I also wonder about the intersection between the Hybrid Tip Connector and the plush. Formed in a cup shape, it happens to land very near the transition point from rocker to standard camber on my Steeple 108 skis. The whole junction offers a small ridge that has to be pushed forward each time I stride. My hunch is that this cup does create a bit more drag, since snow from the sides is forced into the middle.

I used the Scala, which does better on steeper, more vertically oriented skinning because of its nylon plush, on plenty of day trips with long approaches. There’s a good chance that a standard, mohair/mohair mix skin with better glide would lead to greater efficiency on those days for me for two reasons: 1. Long approaches become longer with skins that don’t glide as well and 2. I prefer to glide forward with a large range-of-motion boot on flatter, longer skin tracks–the Scala doesn’t fit that skinning style. Think about how you skin and the type of terrain and conditions you typically tour through when considering whether the Scala is a good choice for you.


The fifth day of my skin test taught me a lot about these skins. New snow came a long way down the mountains, and we made a twenty mile round trip trek with the hope of finding pow at a 8000 ft pass in Glacier National Park. The trail had perhaps 6” of new snow, thus skinning up went fine. Then we found our dreamed-of pow to be … completely and utterly windfucked.

So we began to ski through a morass of rocks hits and patchy buff. The trail was lined with rocks and the snow too light to bottom out on each turn, so we threw skins back on to slow us. Then, we did miles of downskinning over stone water bars and through small creeks. I showed the Scalas no mercy and steered them over plenty of sharks in the trail. They emerged nearly unscathed, with only a couple small dings to remind me of how roughly I treated them. I was certainly impressed.

There’s been some movement of glue since I started using the Scalas, but by and large, the skins have held up fine through nearly 30 days of abuse. They remain tacky, and I’ve yet to have any kind of skin failure.

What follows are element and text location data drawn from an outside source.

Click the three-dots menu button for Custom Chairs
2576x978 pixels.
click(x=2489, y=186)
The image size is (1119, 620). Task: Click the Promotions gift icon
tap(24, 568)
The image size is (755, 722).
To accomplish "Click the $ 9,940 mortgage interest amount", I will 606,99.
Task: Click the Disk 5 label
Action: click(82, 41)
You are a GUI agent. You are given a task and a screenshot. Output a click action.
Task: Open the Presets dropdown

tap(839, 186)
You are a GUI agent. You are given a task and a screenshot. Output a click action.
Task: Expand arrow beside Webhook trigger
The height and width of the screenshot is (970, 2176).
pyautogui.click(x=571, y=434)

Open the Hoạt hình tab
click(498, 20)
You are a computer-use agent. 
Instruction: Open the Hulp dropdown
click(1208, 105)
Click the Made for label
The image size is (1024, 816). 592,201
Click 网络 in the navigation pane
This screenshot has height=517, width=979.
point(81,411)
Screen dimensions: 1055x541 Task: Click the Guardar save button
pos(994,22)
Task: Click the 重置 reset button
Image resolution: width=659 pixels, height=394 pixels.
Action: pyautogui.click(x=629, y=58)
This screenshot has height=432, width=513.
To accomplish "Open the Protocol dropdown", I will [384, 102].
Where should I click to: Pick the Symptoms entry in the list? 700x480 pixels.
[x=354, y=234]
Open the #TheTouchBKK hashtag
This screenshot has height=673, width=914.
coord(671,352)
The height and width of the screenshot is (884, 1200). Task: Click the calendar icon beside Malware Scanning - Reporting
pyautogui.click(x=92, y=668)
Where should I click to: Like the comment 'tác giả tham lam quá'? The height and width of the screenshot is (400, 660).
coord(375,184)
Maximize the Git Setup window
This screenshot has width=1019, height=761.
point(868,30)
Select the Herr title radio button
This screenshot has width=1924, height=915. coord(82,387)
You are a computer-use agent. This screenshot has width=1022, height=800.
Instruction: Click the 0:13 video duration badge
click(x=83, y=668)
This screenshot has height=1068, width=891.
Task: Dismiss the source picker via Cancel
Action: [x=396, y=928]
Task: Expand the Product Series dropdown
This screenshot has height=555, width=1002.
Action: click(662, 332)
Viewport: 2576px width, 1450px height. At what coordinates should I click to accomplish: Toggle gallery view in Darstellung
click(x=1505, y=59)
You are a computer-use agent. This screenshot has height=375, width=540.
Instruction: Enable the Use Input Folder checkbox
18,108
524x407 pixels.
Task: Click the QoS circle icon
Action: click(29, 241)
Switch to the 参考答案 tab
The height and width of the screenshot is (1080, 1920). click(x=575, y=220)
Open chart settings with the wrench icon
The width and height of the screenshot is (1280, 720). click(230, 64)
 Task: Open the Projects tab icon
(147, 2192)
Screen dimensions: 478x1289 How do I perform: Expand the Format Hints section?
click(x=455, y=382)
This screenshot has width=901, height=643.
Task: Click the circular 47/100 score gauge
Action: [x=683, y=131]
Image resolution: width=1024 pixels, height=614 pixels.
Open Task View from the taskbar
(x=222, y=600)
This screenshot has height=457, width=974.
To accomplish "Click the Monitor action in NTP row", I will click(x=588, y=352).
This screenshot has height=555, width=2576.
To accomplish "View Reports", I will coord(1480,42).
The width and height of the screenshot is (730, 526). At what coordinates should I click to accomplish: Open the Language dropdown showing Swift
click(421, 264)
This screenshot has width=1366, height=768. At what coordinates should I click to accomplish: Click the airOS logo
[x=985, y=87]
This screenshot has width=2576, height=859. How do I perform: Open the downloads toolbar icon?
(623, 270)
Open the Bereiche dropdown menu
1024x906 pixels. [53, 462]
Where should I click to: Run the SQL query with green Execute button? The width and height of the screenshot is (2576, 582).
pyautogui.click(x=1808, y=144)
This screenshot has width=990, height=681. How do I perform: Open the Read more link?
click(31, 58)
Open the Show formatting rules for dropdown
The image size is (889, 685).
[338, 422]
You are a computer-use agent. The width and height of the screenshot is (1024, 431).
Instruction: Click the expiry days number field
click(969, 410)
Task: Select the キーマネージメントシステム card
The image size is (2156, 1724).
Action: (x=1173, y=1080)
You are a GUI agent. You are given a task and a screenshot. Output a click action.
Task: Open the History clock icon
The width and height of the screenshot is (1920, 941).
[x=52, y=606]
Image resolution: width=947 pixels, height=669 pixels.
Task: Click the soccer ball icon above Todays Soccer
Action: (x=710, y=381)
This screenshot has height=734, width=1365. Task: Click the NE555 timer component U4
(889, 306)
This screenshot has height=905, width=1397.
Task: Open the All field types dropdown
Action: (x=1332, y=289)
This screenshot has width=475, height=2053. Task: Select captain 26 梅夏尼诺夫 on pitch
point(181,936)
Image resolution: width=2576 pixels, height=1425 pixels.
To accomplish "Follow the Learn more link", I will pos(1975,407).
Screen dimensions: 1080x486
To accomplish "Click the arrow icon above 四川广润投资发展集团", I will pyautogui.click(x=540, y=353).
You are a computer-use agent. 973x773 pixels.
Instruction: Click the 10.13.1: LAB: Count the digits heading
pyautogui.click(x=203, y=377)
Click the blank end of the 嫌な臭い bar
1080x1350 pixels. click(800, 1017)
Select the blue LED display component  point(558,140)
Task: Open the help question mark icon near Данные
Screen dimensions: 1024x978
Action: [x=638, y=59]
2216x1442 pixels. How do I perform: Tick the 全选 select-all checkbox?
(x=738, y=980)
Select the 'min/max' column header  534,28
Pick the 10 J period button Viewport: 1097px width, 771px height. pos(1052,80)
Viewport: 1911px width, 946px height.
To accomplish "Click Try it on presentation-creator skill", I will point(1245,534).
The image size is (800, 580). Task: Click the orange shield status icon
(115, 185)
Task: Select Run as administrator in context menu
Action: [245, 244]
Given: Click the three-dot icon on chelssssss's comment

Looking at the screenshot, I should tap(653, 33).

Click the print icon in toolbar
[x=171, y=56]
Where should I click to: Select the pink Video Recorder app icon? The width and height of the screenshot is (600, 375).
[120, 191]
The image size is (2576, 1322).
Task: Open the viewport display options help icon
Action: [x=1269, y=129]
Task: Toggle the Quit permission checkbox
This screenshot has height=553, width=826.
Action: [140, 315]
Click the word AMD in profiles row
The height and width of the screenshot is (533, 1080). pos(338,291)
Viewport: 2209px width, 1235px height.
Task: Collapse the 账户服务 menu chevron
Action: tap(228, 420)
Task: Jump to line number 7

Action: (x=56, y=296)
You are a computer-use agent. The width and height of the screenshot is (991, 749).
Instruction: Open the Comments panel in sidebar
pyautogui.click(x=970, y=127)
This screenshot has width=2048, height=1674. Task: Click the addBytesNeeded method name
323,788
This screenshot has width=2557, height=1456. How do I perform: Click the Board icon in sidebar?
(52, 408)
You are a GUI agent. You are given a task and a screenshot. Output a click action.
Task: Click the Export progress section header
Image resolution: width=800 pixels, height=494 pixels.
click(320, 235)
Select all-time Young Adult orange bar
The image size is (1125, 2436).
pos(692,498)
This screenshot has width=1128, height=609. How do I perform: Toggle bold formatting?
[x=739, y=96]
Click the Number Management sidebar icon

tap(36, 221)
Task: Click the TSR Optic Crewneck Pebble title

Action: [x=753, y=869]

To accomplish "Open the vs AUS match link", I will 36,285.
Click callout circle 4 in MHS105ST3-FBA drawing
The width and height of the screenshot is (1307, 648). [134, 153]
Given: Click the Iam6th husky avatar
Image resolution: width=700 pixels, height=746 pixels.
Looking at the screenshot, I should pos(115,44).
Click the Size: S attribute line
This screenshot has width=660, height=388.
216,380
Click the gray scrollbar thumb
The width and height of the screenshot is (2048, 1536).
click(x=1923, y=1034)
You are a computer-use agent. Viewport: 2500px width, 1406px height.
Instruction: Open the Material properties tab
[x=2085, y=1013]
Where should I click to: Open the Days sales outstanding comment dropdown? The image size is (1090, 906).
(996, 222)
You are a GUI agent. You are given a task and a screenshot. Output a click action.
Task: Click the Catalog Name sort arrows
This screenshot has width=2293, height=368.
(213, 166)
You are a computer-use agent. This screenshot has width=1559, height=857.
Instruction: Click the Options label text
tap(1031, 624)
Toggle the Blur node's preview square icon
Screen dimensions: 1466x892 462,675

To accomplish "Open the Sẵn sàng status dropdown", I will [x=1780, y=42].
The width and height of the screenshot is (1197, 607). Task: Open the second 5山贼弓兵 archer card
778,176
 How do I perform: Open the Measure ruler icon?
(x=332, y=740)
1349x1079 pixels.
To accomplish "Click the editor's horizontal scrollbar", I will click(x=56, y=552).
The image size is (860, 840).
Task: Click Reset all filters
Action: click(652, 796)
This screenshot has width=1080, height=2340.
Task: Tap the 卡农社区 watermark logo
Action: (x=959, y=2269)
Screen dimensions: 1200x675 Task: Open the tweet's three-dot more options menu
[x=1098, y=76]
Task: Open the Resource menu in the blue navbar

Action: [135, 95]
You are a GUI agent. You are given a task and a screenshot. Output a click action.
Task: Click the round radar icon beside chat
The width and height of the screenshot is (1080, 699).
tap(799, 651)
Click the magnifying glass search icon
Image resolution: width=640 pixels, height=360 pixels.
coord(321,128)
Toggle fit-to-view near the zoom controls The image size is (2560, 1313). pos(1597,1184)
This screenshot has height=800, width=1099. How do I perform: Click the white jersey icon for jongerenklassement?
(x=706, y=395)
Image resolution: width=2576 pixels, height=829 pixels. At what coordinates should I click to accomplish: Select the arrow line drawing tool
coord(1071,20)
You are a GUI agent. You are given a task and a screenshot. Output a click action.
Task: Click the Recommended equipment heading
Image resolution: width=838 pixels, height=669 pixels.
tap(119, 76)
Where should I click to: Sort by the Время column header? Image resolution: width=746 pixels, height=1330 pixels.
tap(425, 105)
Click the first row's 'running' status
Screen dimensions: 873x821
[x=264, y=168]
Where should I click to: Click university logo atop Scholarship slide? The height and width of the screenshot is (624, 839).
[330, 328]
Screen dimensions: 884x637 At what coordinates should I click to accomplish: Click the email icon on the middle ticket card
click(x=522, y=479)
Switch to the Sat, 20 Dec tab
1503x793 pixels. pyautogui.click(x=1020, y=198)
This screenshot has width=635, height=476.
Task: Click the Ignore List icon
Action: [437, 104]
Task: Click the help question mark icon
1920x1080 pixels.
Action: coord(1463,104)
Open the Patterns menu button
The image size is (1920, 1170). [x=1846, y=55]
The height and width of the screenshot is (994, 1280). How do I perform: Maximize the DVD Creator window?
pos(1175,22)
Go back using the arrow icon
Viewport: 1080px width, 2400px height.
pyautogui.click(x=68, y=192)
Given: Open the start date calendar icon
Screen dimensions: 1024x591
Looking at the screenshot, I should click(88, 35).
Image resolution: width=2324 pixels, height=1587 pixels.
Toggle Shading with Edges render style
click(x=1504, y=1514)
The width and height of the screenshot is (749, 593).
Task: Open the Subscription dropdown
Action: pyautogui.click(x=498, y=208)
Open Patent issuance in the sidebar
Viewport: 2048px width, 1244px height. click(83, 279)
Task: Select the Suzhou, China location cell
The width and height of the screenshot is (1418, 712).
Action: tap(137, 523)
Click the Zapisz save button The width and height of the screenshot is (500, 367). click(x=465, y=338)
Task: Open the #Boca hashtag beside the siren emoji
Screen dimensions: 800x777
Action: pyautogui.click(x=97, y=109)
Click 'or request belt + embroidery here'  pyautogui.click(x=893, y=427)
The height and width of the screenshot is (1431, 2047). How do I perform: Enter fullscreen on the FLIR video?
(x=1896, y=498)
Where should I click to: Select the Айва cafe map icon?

The Scala hovers right around the $210 mark, depending on size, which is a bit more than the G3 Alpinist at $175. That difference is worth the money if you frequently find yourself at the head of your group or are constantly dealing with glue failure issues in the front of your skins. But it’s probably not worth it if you’re further back in the pack, or if you are commonly skinning on already-defined skin tracks where a standard skin would work fine.

Bottom Line

With the Scala, G3 has created a very purpose-built and durable tool for powder touring on modern, rockered skis. Breaking trail in deep snow and the accompanying problems are well addressed by this addition to the skin market, and anyone who finds themselves heading up through the deep stuff on a consistent basis should consider them. However, as a single skin to use all the time for most skiers, the lack of packability, higher price, and decreased glide of the Scala would lead us to recommend other options like the G3 Alpinist or Black Diamond Ascension nylon.